EXERCISE BRIEF
Every entry must be given again exactly.

Dataset entries

= = = =

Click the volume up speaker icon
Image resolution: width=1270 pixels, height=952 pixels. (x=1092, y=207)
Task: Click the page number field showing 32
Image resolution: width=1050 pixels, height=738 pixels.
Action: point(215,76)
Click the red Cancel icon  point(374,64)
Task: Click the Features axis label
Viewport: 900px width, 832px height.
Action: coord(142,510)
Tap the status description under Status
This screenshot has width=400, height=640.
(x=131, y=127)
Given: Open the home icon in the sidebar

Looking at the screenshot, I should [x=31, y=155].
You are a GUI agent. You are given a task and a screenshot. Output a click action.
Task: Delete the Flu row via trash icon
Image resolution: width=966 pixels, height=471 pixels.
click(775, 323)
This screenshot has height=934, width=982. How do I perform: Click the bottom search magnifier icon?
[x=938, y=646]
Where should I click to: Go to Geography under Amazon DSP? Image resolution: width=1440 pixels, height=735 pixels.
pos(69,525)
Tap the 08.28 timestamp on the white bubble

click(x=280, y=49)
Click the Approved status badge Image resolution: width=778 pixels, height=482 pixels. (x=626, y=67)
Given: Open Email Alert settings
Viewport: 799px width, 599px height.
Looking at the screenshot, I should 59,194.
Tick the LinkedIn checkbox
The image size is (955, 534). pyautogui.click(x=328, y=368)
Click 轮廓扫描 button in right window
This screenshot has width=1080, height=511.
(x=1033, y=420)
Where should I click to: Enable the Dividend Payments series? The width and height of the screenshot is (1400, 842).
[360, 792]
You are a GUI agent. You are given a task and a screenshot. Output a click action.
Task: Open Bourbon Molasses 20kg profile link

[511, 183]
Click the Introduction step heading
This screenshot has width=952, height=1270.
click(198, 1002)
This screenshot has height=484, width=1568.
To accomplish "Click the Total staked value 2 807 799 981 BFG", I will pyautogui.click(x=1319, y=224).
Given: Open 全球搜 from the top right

= = = =

REPLY
Click the volume up speaker icon
Image resolution: width=1270 pixels, height=952 pixels. (x=1092, y=207)
Task: Click the page number field showing 32
Image resolution: width=1050 pixels, height=738 pixels.
Action: point(215,76)
Click the red Cancel icon  point(374,64)
Task: Click the Features axis label
Viewport: 900px width, 832px height.
Action: coord(142,510)
Tap the status description under Status
This screenshot has width=400, height=640.
(x=131, y=127)
Given: Open the home icon in the sidebar

Looking at the screenshot, I should [x=31, y=155].
You are a GUI agent. You are given a task and a screenshot. Output a click action.
Task: Delete the Flu row via trash icon
Image resolution: width=966 pixels, height=471 pixels.
click(775, 323)
This screenshot has height=934, width=982. How do I perform: Click the bottom search magnifier icon?
[x=938, y=646]
Where should I click to: Go to Geography under Amazon DSP? Image resolution: width=1440 pixels, height=735 pixels.
pos(69,525)
Tap the 08.28 timestamp on the white bubble

click(x=280, y=49)
Click the Approved status badge Image resolution: width=778 pixels, height=482 pixels. (x=626, y=67)
Given: Open Email Alert settings
Viewport: 799px width, 599px height.
Looking at the screenshot, I should 59,194.
Tick the LinkedIn checkbox
The image size is (955, 534). pyautogui.click(x=328, y=368)
Click 轮廓扫描 button in right window
This screenshot has width=1080, height=511.
(x=1033, y=420)
Where should I click to: Enable the Dividend Payments series? The width and height of the screenshot is (1400, 842).
[360, 792]
You are a GUI agent. You are given a task and a screenshot. Output a click action.
Task: Open Bourbon Molasses 20kg profile link

[511, 183]
Click the Introduction step heading
This screenshot has width=952, height=1270.
click(198, 1002)
This screenshot has height=484, width=1568.
To accomplish "Click the Total staked value 2 807 799 981 BFG", I will pyautogui.click(x=1319, y=224).
Given: Open 全球搜 from the top right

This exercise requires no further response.